4.2. Probe Synthesis

Digoxigenin (DIG)-labeled cRNA probes were designed on a murine or human transferrin ORF sequence (NM_133977, NM_001063.3); mouse forward; 5′-gggtaatacgactcactatagggtgcctgtgtgaagaaaacc-3′; mouse reverse, 5′-gggattaaccctcactaaagggaaactgcccgagaagaaact-3′; human forward, 5′-gggtaatacgactcactatagggctccacccttaaccaatacttc-3′; and human reverse, 5′-gtgattaaccctcactaaagggaatcccttctcaaccagacacc-3′. Forward and reverse primers were incorporated with T7 and T3 promoter sequences (underlined), respectively. The target mouse or human cDNAs (Origene, Rockville, MD, USA) were amplified by PCR. In vitro transcription was then performed using the DIG labeling system for RNA (Roche Diagnostics, Mannheim, Germany) and T3 RNA polymerase (Roche Diagnostics) for synthesizing antisense probes, or T7 RNA polymerase (Takara Bio Inc., Shiga, Japan) for synthesizing sense probes.

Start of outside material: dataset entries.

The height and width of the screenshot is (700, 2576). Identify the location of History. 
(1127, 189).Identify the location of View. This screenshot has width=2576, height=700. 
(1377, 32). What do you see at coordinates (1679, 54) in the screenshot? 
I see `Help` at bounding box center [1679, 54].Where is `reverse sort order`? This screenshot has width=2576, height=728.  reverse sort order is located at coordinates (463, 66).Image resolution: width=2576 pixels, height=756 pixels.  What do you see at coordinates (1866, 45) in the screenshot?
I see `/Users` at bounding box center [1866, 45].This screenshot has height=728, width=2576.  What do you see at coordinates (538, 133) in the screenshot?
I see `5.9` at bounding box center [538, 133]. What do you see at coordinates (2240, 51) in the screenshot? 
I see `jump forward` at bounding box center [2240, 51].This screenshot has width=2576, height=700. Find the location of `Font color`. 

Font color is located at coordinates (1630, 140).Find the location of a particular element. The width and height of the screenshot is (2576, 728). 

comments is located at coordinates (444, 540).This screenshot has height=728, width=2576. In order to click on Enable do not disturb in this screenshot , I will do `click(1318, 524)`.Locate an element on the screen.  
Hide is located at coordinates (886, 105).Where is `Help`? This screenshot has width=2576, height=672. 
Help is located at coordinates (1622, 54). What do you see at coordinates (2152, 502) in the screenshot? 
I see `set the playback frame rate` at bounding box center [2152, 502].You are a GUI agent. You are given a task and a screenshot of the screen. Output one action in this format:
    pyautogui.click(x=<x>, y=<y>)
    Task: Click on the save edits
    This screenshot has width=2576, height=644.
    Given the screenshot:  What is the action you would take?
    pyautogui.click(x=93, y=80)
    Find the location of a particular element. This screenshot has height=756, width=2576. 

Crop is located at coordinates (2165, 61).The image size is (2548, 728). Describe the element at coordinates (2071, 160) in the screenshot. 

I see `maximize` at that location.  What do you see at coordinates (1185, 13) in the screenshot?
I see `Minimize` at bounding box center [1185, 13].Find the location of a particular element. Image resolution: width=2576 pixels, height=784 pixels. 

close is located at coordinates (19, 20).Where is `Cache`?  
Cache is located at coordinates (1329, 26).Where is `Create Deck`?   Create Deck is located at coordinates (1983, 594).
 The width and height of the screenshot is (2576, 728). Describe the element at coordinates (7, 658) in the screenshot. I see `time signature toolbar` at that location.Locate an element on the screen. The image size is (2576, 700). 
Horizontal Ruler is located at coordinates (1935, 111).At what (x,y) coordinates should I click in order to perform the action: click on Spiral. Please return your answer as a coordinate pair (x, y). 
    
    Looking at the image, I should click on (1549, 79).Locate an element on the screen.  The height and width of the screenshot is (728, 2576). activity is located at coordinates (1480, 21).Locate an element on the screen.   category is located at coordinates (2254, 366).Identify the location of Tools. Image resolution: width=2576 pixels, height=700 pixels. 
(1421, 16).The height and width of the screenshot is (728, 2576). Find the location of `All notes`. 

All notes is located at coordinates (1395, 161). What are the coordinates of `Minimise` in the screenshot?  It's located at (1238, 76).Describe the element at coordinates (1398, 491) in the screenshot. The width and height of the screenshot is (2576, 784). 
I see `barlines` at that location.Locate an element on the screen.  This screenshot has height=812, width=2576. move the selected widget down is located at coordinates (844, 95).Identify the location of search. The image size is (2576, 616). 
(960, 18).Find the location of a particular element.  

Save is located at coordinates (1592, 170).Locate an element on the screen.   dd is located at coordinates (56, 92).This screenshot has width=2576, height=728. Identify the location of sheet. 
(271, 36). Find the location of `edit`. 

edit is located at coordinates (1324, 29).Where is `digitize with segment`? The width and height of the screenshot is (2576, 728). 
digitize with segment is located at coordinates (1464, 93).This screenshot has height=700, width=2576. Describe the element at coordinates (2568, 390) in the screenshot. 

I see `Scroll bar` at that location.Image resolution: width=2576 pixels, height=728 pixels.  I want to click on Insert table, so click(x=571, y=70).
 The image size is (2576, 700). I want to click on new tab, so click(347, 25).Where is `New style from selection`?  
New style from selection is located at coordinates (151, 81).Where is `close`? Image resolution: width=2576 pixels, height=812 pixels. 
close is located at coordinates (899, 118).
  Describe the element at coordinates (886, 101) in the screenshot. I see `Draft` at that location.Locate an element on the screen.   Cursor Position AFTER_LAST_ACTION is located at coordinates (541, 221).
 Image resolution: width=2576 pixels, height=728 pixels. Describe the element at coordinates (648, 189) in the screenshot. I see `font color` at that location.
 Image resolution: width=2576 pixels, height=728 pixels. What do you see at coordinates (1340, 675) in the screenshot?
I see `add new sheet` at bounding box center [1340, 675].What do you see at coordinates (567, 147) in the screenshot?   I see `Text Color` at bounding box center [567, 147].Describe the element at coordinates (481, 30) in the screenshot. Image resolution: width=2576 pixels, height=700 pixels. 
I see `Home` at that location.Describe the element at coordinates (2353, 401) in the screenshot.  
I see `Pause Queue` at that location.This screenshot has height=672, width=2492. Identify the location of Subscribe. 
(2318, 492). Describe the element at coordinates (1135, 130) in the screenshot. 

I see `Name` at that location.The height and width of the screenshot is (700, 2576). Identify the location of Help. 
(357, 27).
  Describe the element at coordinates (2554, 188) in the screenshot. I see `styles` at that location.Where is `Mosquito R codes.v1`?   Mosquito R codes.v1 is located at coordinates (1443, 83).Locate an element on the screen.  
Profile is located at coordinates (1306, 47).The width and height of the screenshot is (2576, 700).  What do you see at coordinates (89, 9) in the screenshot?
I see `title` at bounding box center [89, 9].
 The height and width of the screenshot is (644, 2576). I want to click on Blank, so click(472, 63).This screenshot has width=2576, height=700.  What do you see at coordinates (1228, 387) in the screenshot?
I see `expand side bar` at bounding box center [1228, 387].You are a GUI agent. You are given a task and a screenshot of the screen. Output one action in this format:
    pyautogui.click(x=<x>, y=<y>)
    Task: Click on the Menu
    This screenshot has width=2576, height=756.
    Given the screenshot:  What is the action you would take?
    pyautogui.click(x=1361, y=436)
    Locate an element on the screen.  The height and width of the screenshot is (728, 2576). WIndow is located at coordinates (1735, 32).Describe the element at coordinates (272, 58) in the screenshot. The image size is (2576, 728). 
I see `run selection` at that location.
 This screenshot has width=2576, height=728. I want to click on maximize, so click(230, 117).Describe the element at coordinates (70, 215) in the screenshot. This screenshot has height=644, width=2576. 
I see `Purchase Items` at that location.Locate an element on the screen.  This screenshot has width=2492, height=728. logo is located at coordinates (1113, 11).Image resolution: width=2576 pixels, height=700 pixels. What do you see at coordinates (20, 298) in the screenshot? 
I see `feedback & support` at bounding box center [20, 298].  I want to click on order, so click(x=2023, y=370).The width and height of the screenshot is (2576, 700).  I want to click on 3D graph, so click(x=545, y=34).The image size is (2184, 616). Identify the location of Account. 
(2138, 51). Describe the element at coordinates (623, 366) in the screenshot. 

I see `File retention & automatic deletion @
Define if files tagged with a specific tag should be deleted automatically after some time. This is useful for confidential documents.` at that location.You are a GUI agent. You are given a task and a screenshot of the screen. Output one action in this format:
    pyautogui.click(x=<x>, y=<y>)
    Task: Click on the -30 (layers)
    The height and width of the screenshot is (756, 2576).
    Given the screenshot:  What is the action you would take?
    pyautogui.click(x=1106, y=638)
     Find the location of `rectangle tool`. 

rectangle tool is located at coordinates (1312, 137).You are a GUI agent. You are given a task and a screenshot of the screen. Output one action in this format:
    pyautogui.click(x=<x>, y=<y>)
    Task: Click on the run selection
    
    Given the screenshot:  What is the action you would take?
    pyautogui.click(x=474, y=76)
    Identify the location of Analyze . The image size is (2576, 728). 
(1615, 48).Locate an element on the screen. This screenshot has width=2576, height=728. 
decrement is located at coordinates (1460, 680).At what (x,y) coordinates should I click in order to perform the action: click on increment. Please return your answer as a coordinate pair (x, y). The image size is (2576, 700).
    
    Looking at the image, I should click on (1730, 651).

4.3. In Situ Hybridization (ISH)

DIG-labeled cRNA probes were diluted to 500 ng/mL in hybridization solution; 50% formamide, 2× saline-sodium citrate buffer, 1× Denhardt’s solution, 100 µg/mL salmon sperm DNA, and 300 µg/mL yeast tRNA (Roche Diagnostics). Mouse sections were hybridized with cRNA in a hybridization buffer overnight at 65 °C (human sections; 60 °C). The sense probe was used as a negative control. After hybridization, sections were incubated with alkaline phosphatase (AP)-conjugated anti-DIG antibody (Roche Diagnostics) or horseradish peroxidase (HRP)-conjugated anti-DIG antibody (Roche Diagnostics). Labeled RNA was detected with 4-nitroblue tetrazolium chloride (NBT)/5-bromo-4-chloro-3-indoyl-phosphate (BCIP) mixture (Roche Diagnostics) for AP and the ImmPACT DAB substrate (Vector Lab., Burlingame, CA, USA) for HRP, respectively.

4.4. SDS-PAGE and Blotting Analyses

Brain tissue was washed three times with PBS containing 1% protease inhibitor cocktail. Protein in the tissue was extracted with PBS containing 1% TritonX-100 and 1% protease inhibitor cocktail. The extracts were dissolved in Laemmli sample buffer, boiled for 3 min, and loaded on a gel for sodium dodecyl sulfate-polyacrylamide gel electrophoresis (SDS-PAGE) (SuperSep Ace 7.5%, FUJIFILM Wako, Osaka, Japan). After SDS-PAGE, protein bands were visualized with a Silver Stain II kit (FUJIFILM Wako). For immunoblotting, proteins separated on gels were transferred to nitrocellulose membranes. The membranes were blocked in 3% skim milk, and incubated anti-transferrin antibodies labeled with HRP (A90-129P, anti-Mouse Transferrin; A80-128P, anti-Human Transferrin, Bethyl Laboratories, Montgomery, TX, USA). Anti-NeuN antibody was used for detecting the antigen (EPR12763, Abcam, Cambridge, UK). The membranes were developed using a SuperSignal West Dura Chemiluminescence Substrate Kit (Pierce Biotechnology, Rockford, IL, USA).

4.5. Immunoprecipitation of Tf in the Brain

Anti-Tf antibody was immobilized on Protein A/G agarose beads (Abcam) according to manufacturer’s protocol. Beads were incubated with brain extracts for 4 h at 4 °C, following which the supernatant was removed and the beads washed three times with PBS. Antigen-antibody complex was treated by heating the beads at 95 °C in SDS-PAGE sample buffer, which was used as a bound fraction. The supernatant was used as an unbound fraction.

4.6. Immunohistochemistry (IHC)

Mouse brain sections were incubated with anti-mouse transferrin (primary antibody; Bethyl) followed by anti-goat IgG-HRP (secondary antibody; Jackson Immuno Research Inc., West Grove, PA, USA). Human brain sections were incubated with anti-human transferrin antibody (DakoCytomation, Glosyrup, Denmark) followed by HRP-conjugated secondary antibody (ab205718, abcam). Signals were developed with ImmPACT DAB substrate (Vector Lab.). For double staining, DAB-stained slides were treated with quenching peroxidase and then with anti-NeuN antibody (abcam). The sections were further incubated with anti-rabbit IgG-HRP (abcam). Signals were developed with VECTOR VIP substrate (Vector Lab.).

4.7. Image Analysis

All images were scanned using a NanoZoomer slide scanner (HAMAMATSU, Hamamatsu, Japan) and analyzed by NDP.view2 U12388-01 software (HAMAMATSU).